Finał "Revolution" był taki, jak cała druga połowa sezonu. Oglądało się to z nosem przy ekranie i bólem zębów. Niestety, będzie też drugi sezon. Spoilery.
"Revolution" jest modelowym przykładem zmarnowanego serialu. Punkt wyjściowy był świetny – świat bez elektryczności zapowiadał się fascynująco. Niestety, za samo pisanie scenariusza najwyraźniej zabrał się ktoś, kto uznał, że skoro ma taki mocny punkt wyjścia, to nie potrzebuje już logiki ani głównego bohatera, który budziłby zainteresowanie.
W "Revolution", mimo wielu drobnych sprzeczności, to właśnie postelektryczny świat był najmocniejszą stroną. Napędzane silnikami parowymi autobusy, auta ciągnięte przez konie czy ładowane przez lufę (z konieczności) karabiny prezentowały się świetnie i budowały wiarygodność świata "Revolution". Również reakcje społeczeństwa na apokalipsę wyglądały wiarygodnie, choć nie odbiegały od znanych schematów zdziczenia, upadku i powolnego odbudowywania władzy centralnej przez lokalnych watażków. O wiele gorzej było z głównymi bohaterami i poprowadzeniem ich wątków.
W finale, niestety, było dużo Charlie (Tracy Spiridakos), która wiecznie postępuje, jak należy i wiecznie giną przez to ludzie. To jest takie… bohaterskie. Od początku serialu ta postać denerwowała wszystkich najbardziej i była najsłabszym punktem. Jakim cudem zakochał się w niej młody Neville (JD Pardo) pozostaje dla mnie zagadką, choć teoria o przyciąganiu podobieństw ma chyba zastosowanie, gdyż JD Pardo gra równie źle, jak Tracy Spiridakos.
Przyznam, że rozwiązanie wątków nie tylko mnie nie zaskoczyło, ale też i nie usatysfakcjonowało. Cliffhanger nie zachęca mnie do oglądania 2. sezonu, a sam pomysł, aby prezydent USA na wychodźstwie przywracał swoją władzę za pomocą zrzucania pocisków nuklearnych na parę stolic zastępujących USA republik jest dziwny. Choć, trzeba przyznać, że tymczasowa siedziba prezydenta jest całkiem niezłym smaczkiem. Niemal równie dobrym, jak lokomotywy czy parobusy.
Jednak doprowadzenie do finału i to, które postacie okazały się przy nim niezbędne, wygląda na mało prawdopodobne.

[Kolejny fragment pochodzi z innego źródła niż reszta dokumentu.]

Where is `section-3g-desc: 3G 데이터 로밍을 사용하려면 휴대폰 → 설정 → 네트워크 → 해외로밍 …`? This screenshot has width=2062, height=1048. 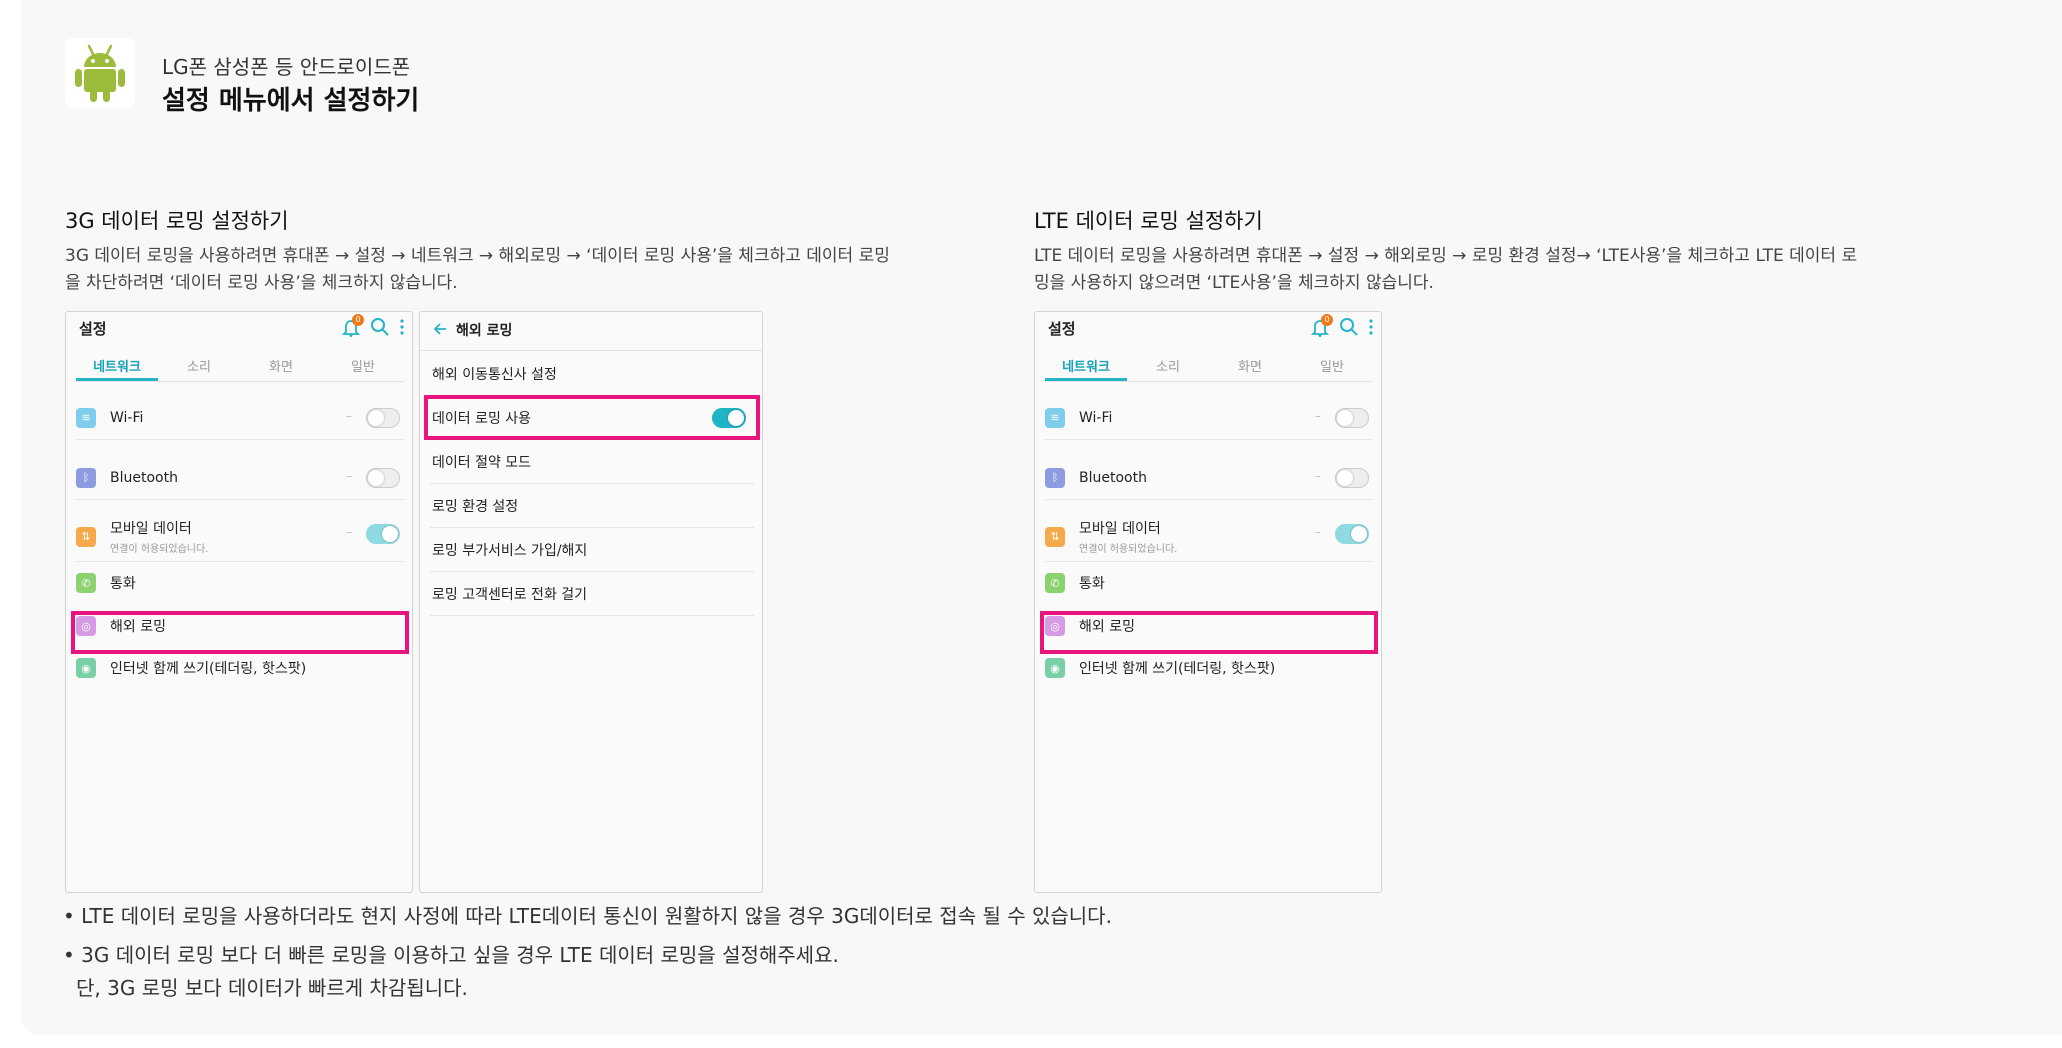
section-3g-desc: 3G 데이터 로밍을 사용하려면 휴대폰 → 설정 → 네트워크 → 해외로밍 … is located at coordinates (515, 270).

Jeżeli dobrze pomyśleć, to chyba większą mamy szansę, że trafi w nas meteoryt, niż na to, że Aaron (niezły Zak Orth) został celowo odnaleziony przez Mathesonów.

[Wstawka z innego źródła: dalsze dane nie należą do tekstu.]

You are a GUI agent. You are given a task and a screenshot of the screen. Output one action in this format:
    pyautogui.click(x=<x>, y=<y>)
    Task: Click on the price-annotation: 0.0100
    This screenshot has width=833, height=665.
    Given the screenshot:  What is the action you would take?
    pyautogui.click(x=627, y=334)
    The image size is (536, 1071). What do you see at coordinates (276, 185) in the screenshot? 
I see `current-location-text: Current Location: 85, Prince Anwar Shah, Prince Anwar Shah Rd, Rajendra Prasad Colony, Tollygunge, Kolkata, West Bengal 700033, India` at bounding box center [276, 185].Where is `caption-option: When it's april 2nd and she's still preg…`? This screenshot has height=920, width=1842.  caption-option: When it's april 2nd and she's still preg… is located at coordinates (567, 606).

Na szczęście, nie wszystko było w finale (i drugiej połowie sezonu) złe. To, że "Revolution" w ogóle daje się oglądać, to nie tylko zasługa przedstawionego świata, ale i postaci, które najwyraźniej wyszły "przy okazji". Szczególnie największego łajdaka w "Revolution", czyli generała Monroe (David Lyons), którego postać nabrała tragizmu w szekspirowskim wręcz wymiarze. Co więcej – im dalej, tym bardziej kibicuje się jego postaci.

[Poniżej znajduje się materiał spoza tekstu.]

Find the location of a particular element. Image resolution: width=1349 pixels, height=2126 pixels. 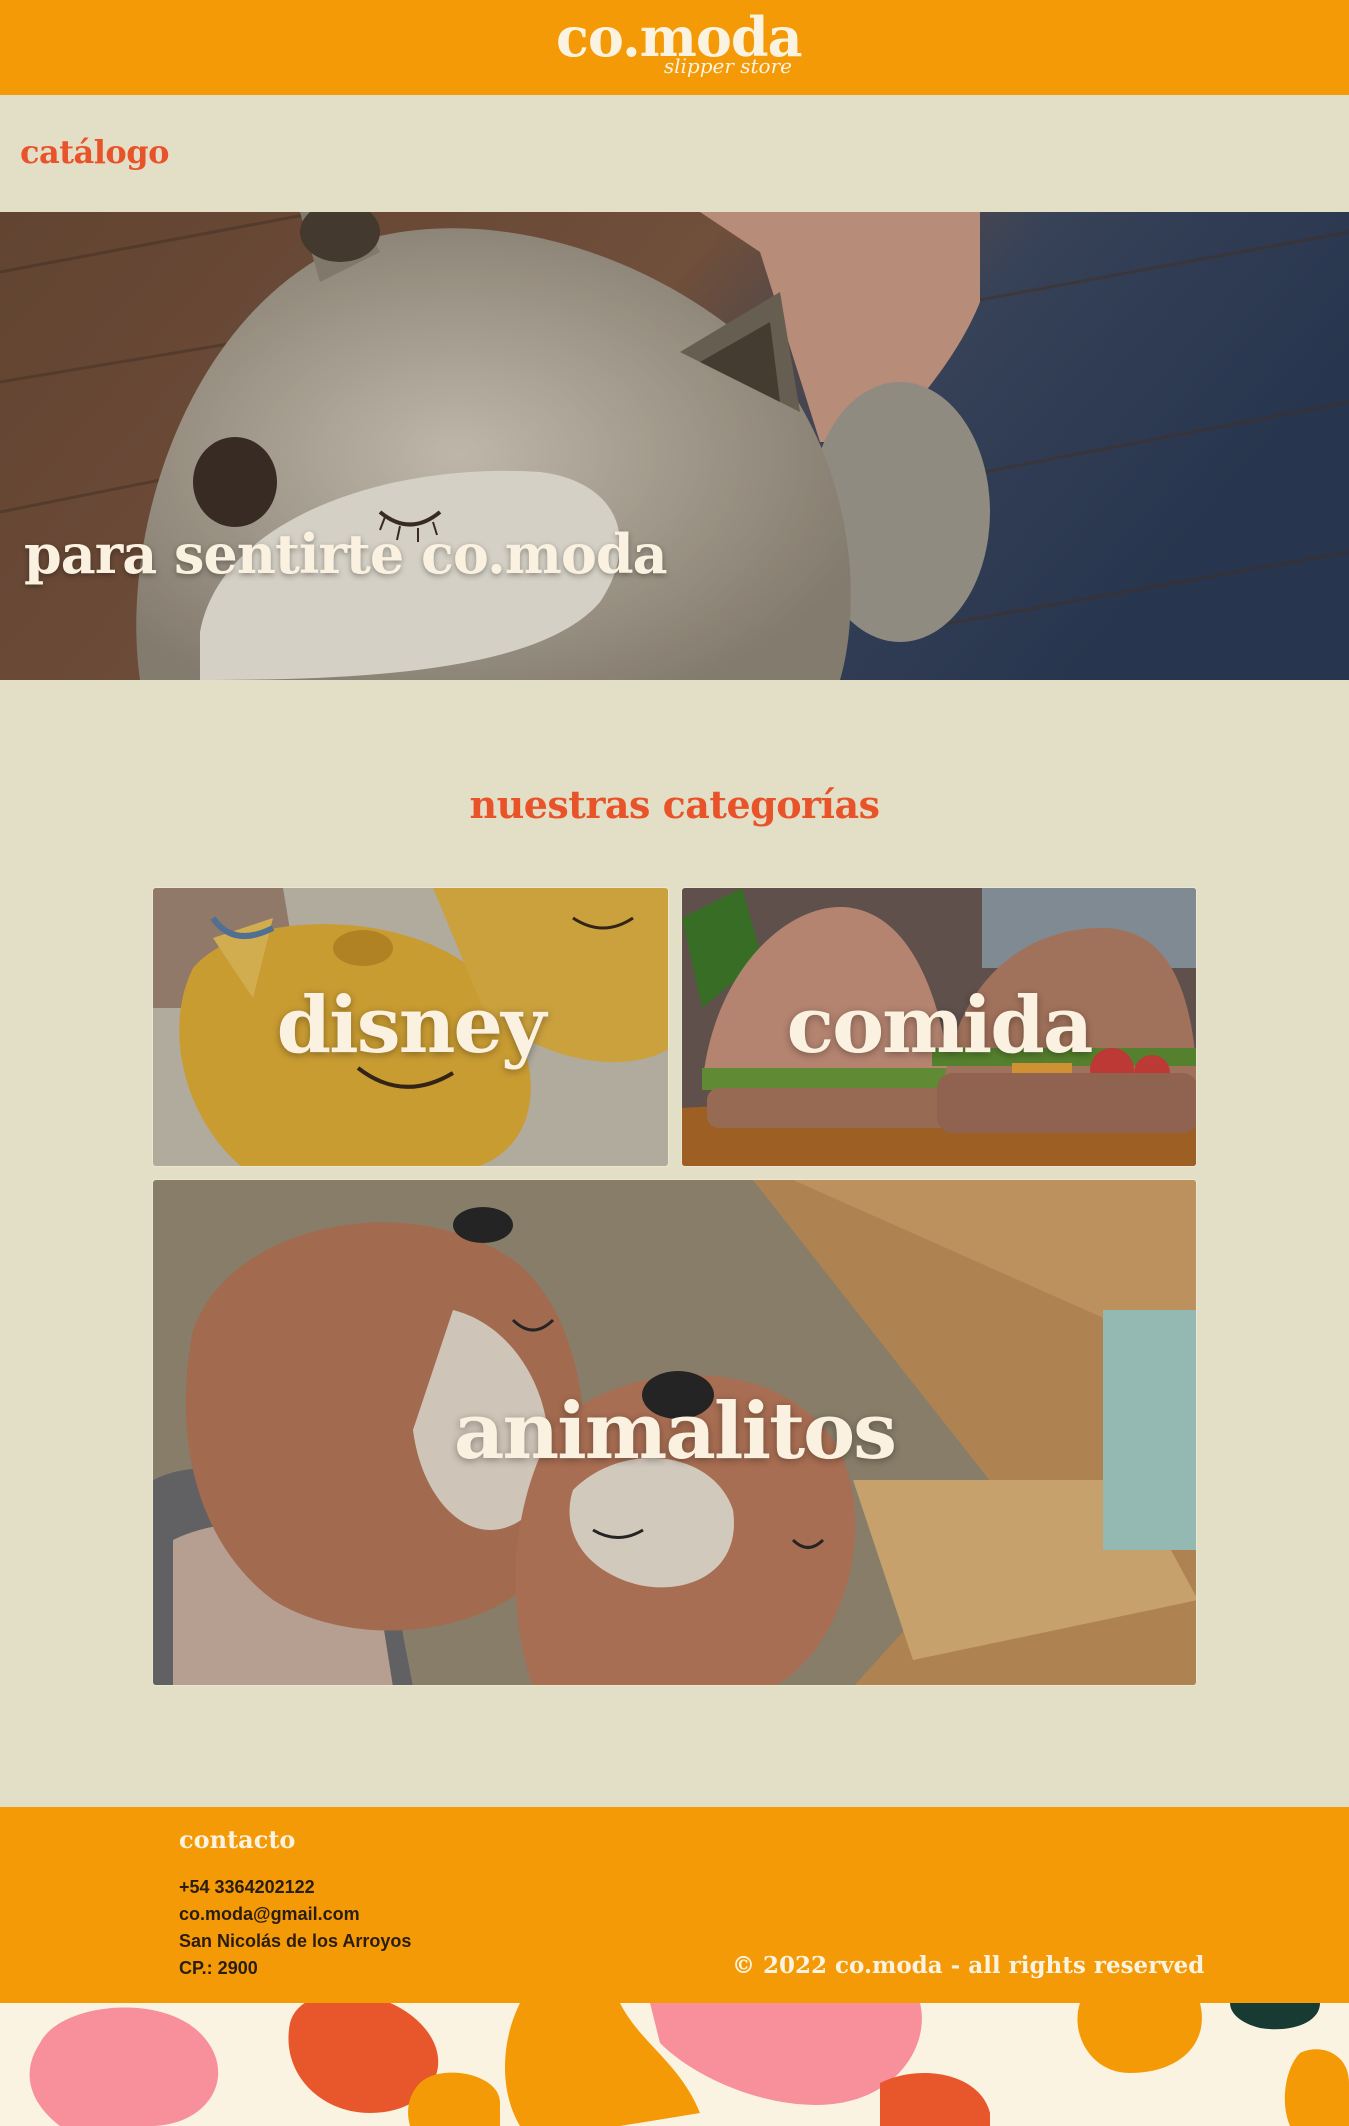

category-label-disney: disney is located at coordinates (412, 1026).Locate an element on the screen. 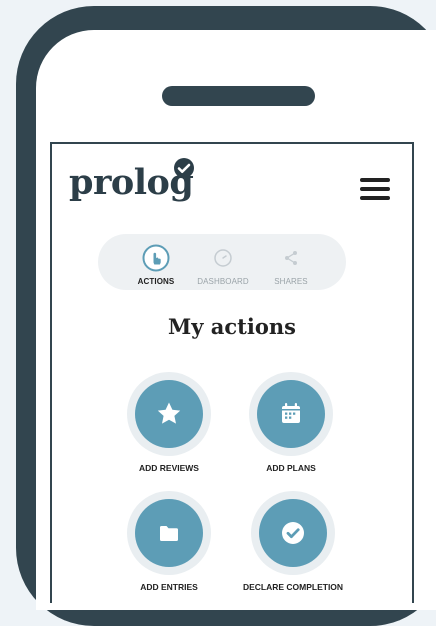 The height and width of the screenshot is (626, 436). logo-check-icon is located at coordinates (184, 168).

Również postać Milesa Mathesona (Billy Burke) dobrze się wpasowała i, mimo wszelkich nielogiczności, wciąż była wiarygodna. Nawet fakt, że gra on najwyżej trzema minami, zupełnie nie przeszkadza, a wręcz jakoś łagodzi sprzeczności scenariusza.
Zupełnie zmarnowano za to potencjał Elizabeth Mitchell. Szczególnie w drugiej połowie sezonu, jej postać snuje się po ekranie z dwiema minami (tragiczna rozpacz zamienna na tragiczną desperację). Rachel Matheson chwilami jest dla mnie tak wiarygodna, jak cały serial…
Z ulgą przyjąłem koniec "Revolution", a ze smutkiem wiadomość o jego kontynuacji, która nastąpi, gdyż serial dostał zamówienie na 2. sezon. Kiedy jednak porównam "Revolution" z innymi nowościami, które w tym słabym sezonie się pojawiły, to przyznam, że nie jest tak najgorzej. Ale i tak kontynuacja nie powinna mieć miejsca.